- _Dataset extract_:
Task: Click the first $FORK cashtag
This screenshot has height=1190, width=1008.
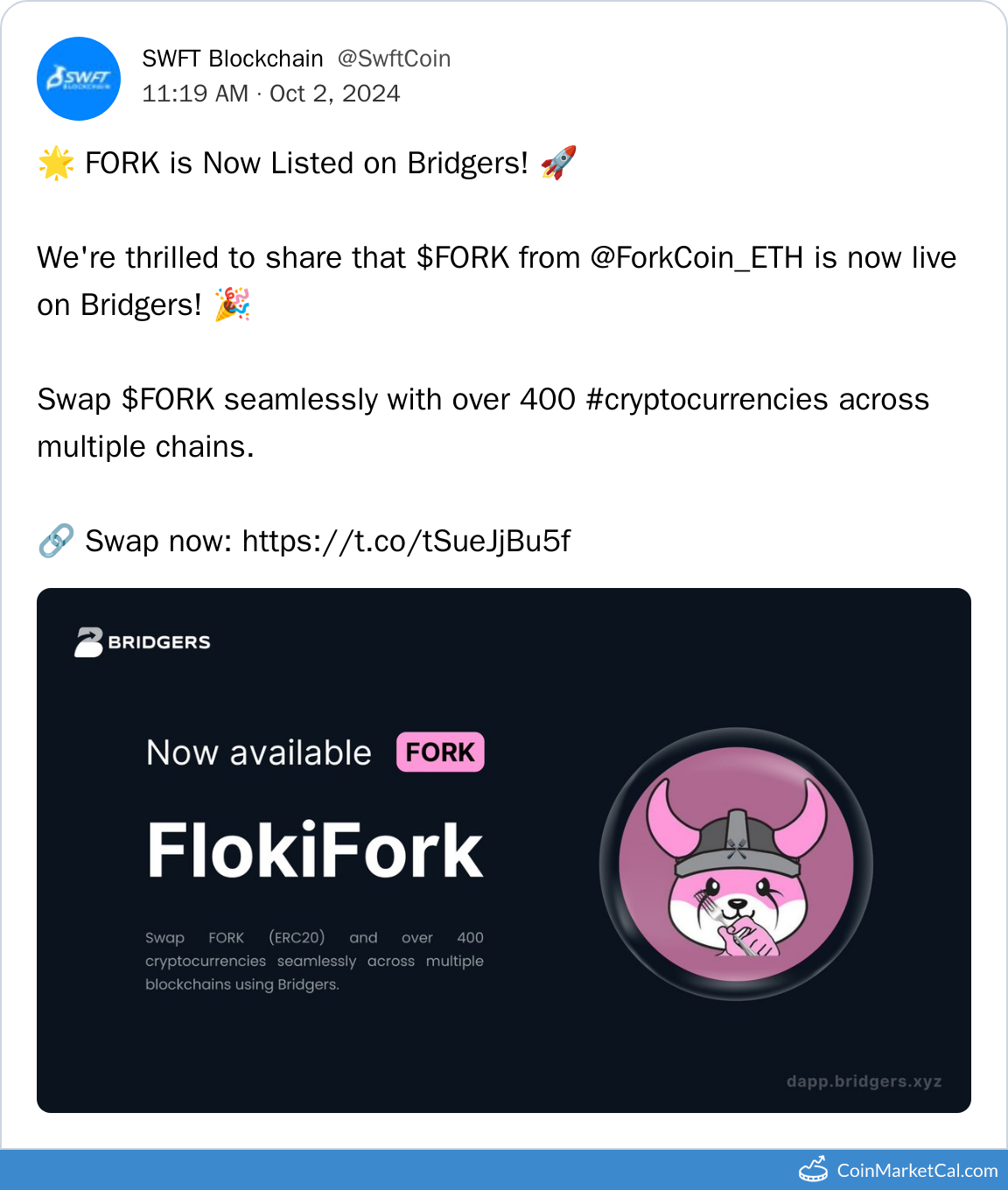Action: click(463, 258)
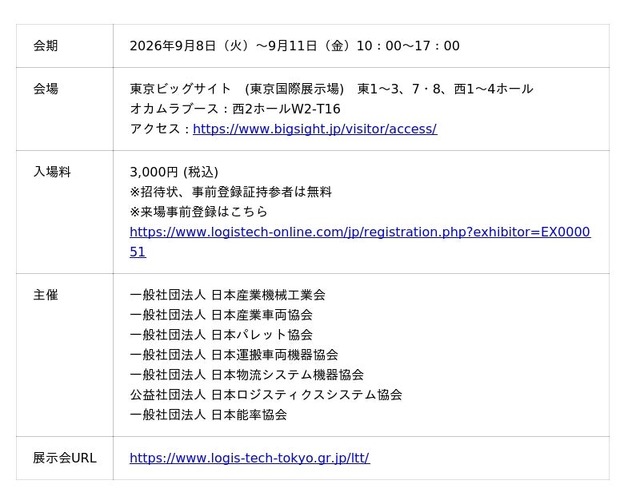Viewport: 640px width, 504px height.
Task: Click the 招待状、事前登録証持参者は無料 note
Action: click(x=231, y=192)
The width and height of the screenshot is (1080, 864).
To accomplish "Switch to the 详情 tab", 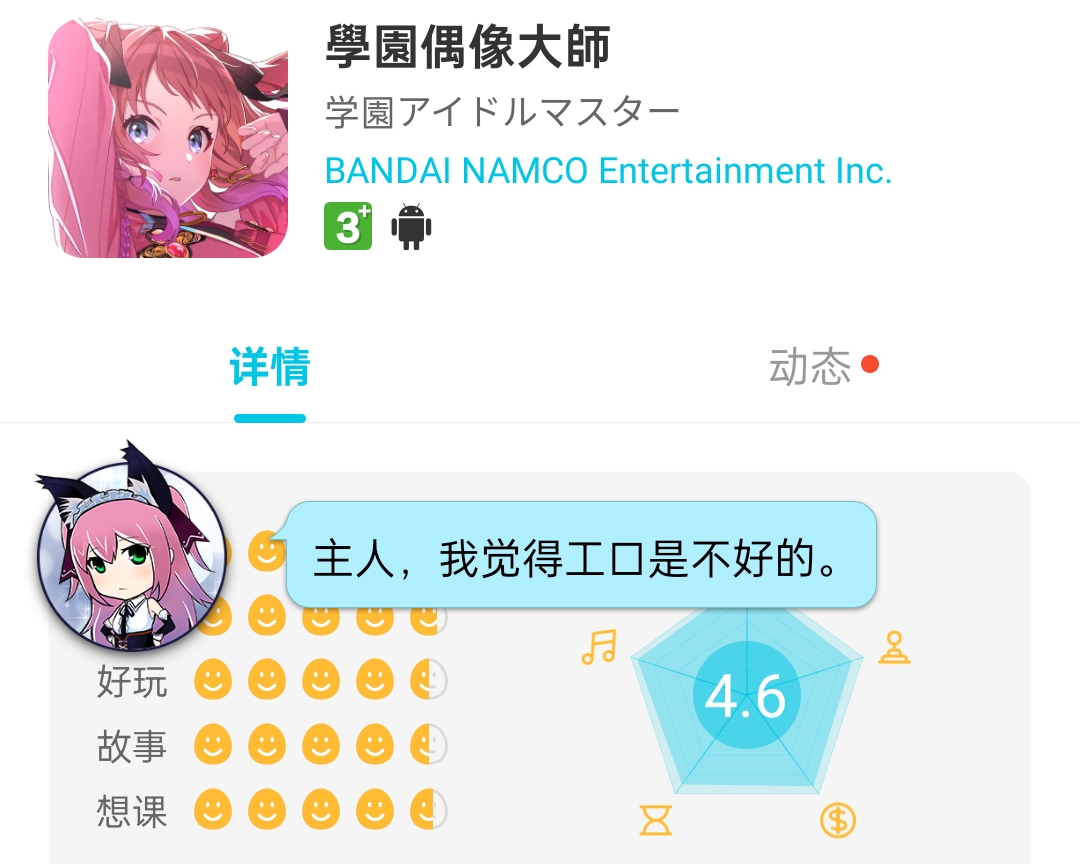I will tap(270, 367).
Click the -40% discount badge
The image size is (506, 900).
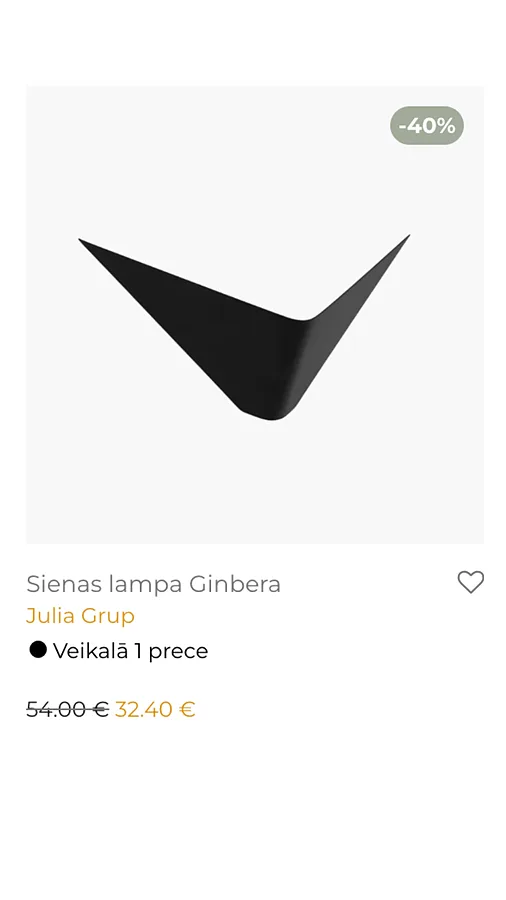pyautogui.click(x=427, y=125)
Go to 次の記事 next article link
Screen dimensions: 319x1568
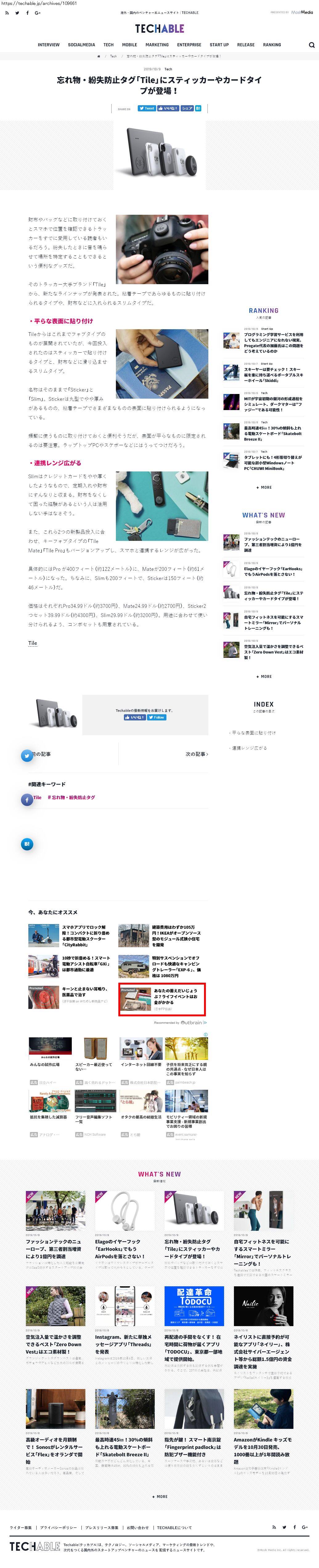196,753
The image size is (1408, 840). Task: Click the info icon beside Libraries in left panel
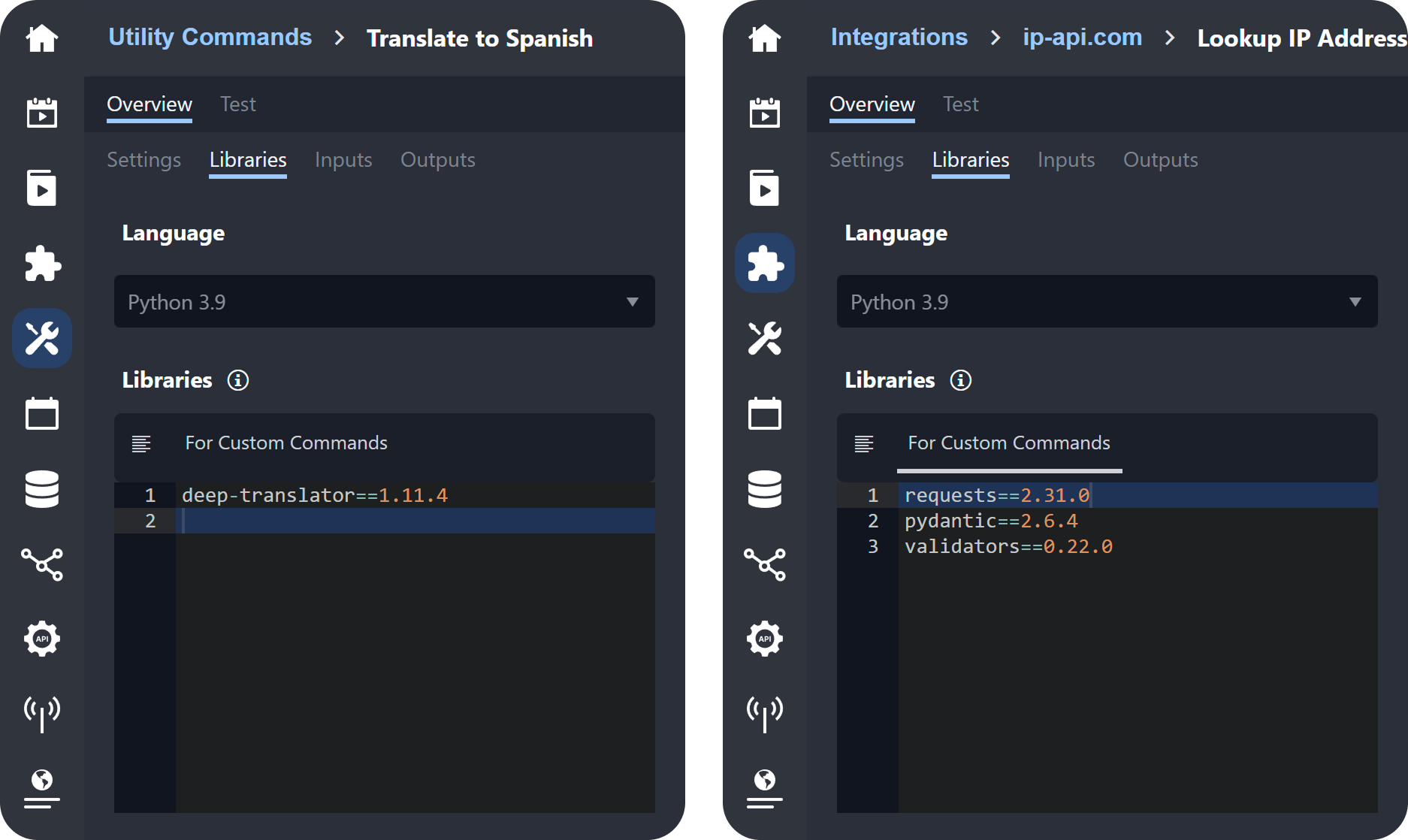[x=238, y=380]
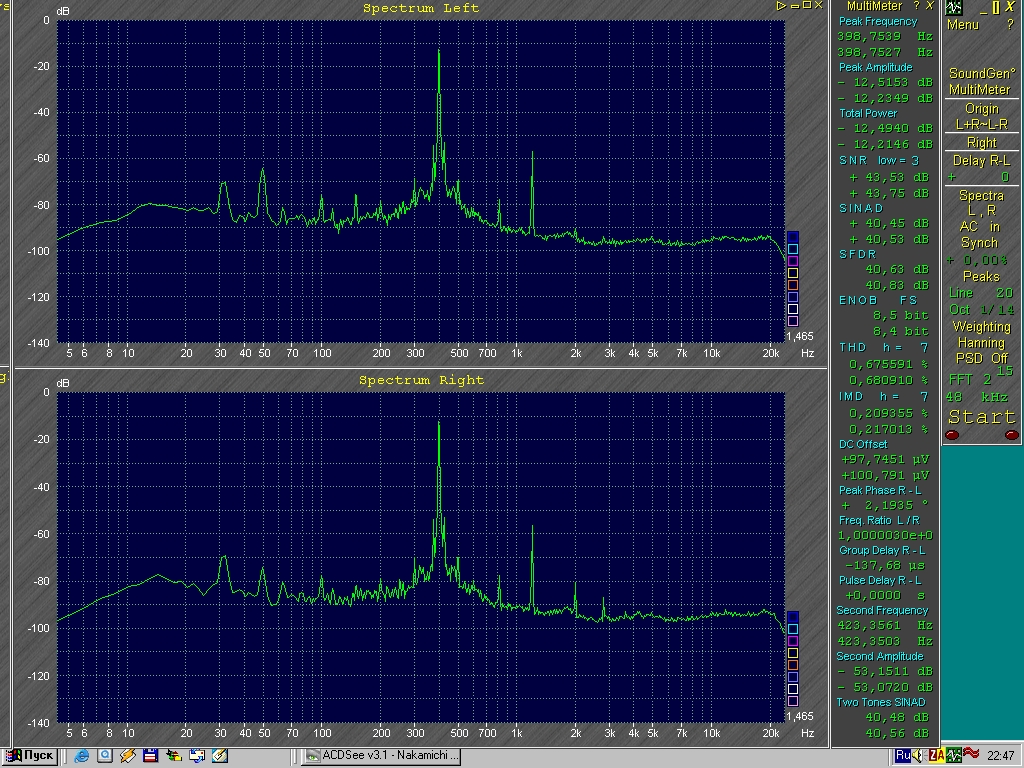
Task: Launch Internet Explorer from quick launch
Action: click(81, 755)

- _What you should do_: Please copy the data word for word, starting with the line that contains "Go to 次の記事 next article link" and going on through the last line of the data, and leave out the pictures.

- _Problem solution_:
Go to 次の記事 next article link
Screen dimensions: 319x1568
196,753
The image size is (1408, 840). Task: Click the info icon beside Libraries in left panel
[x=238, y=380]
Task: Launch Internet Explorer from quick launch
Action: click(81, 755)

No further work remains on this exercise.